*** Opening LISTED ENTRIES ***

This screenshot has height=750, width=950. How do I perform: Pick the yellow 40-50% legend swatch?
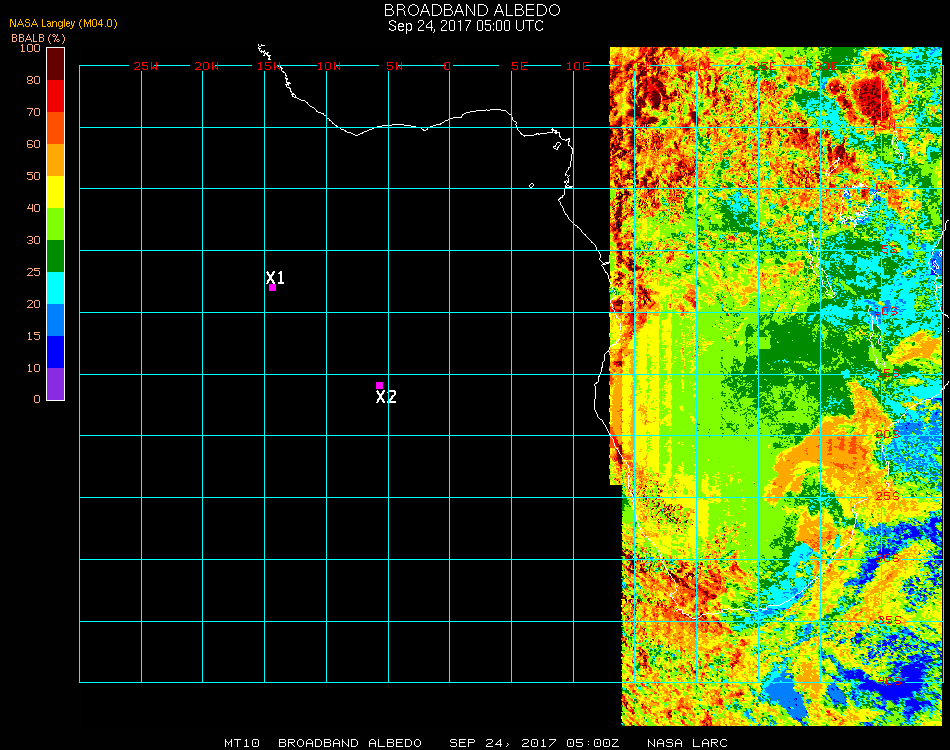pyautogui.click(x=55, y=191)
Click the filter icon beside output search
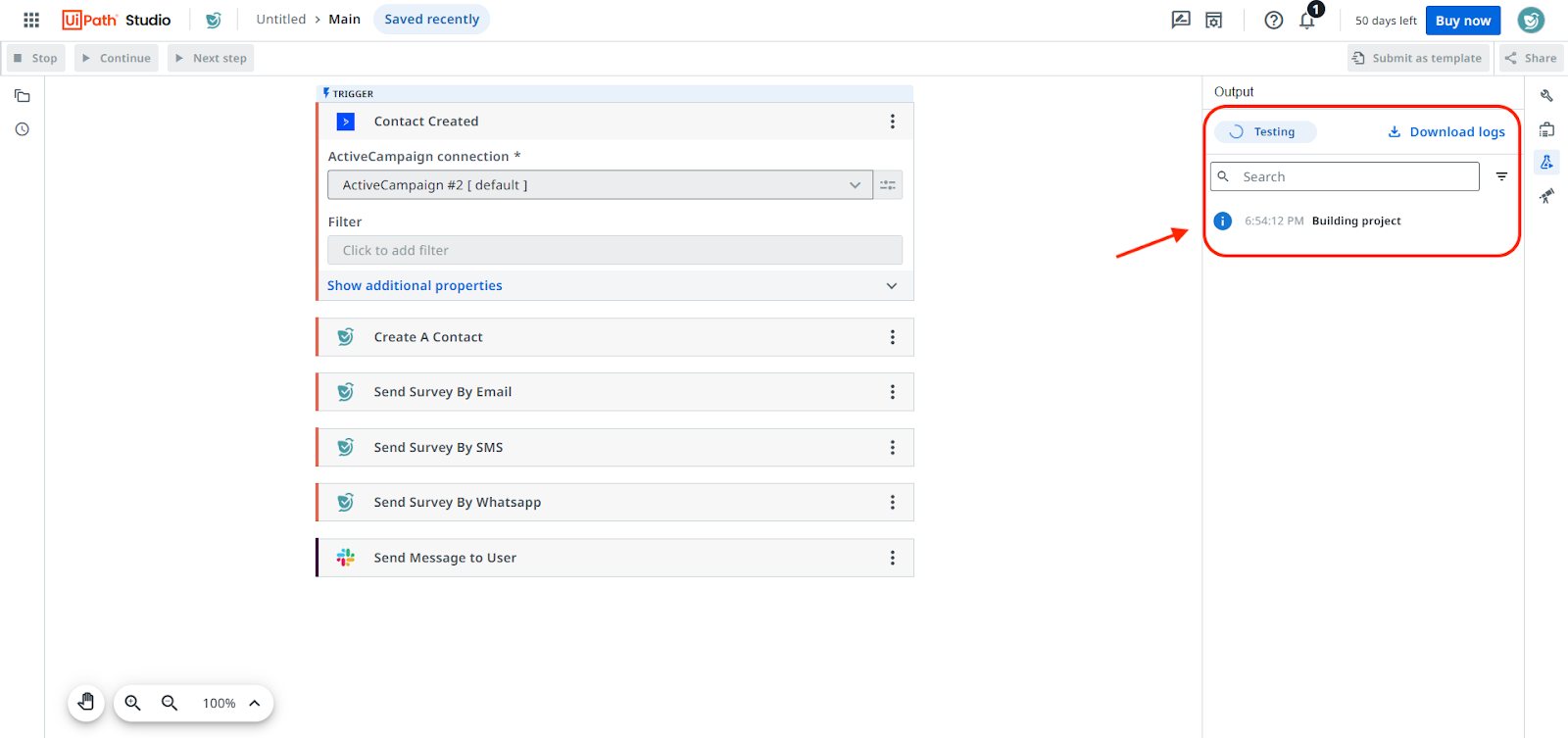 click(1501, 176)
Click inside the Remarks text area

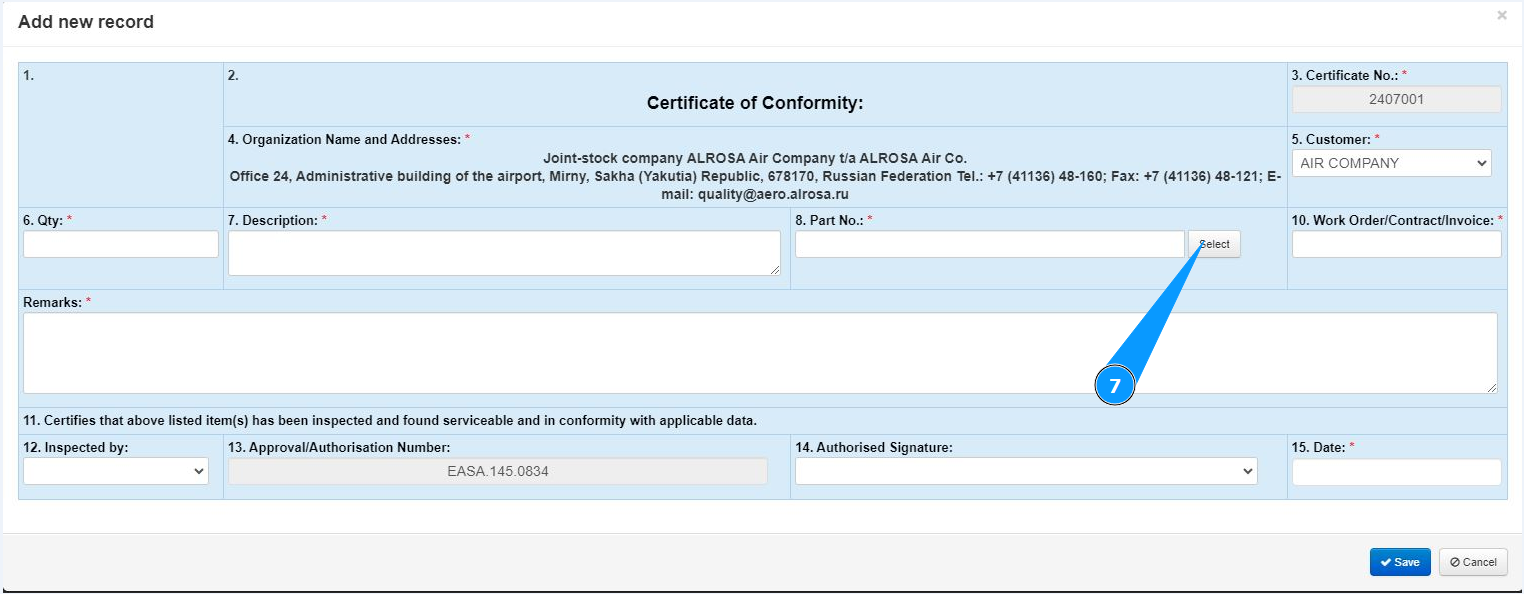click(759, 353)
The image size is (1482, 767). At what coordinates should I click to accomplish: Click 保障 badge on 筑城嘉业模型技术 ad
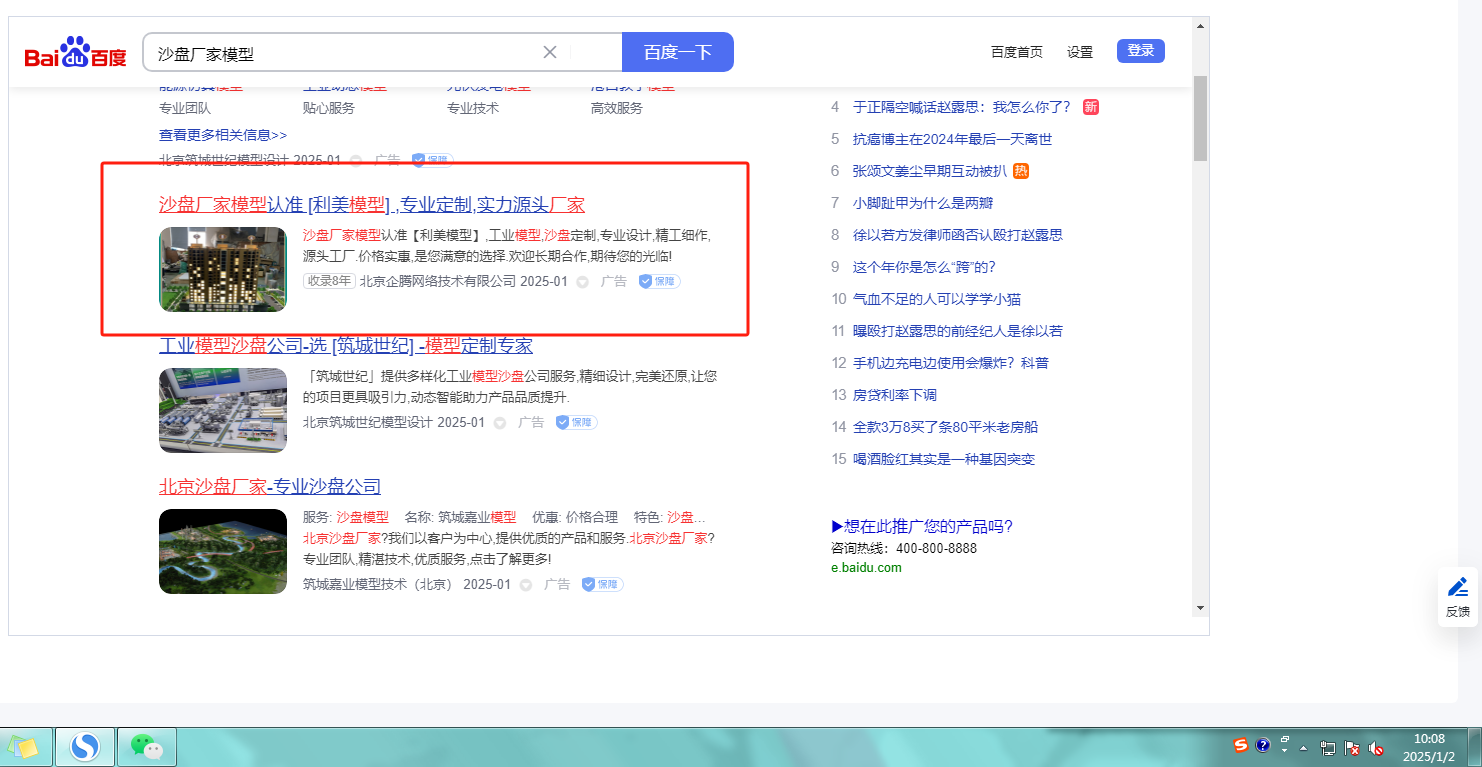coord(602,584)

*** Closing LISTED ENTRIES ***

EXERCISE INSTRUCTIONS:
In the copy, leave out all pictures, and retype exactly each line from the one with "The image size" through the last line of the entries.

REPLY TO THE EXERCISE:
The image size is (1482, 767). At what coordinates should I click to accomplish: Click 保障 badge on 筑城嘉业模型技术 ad
coord(602,584)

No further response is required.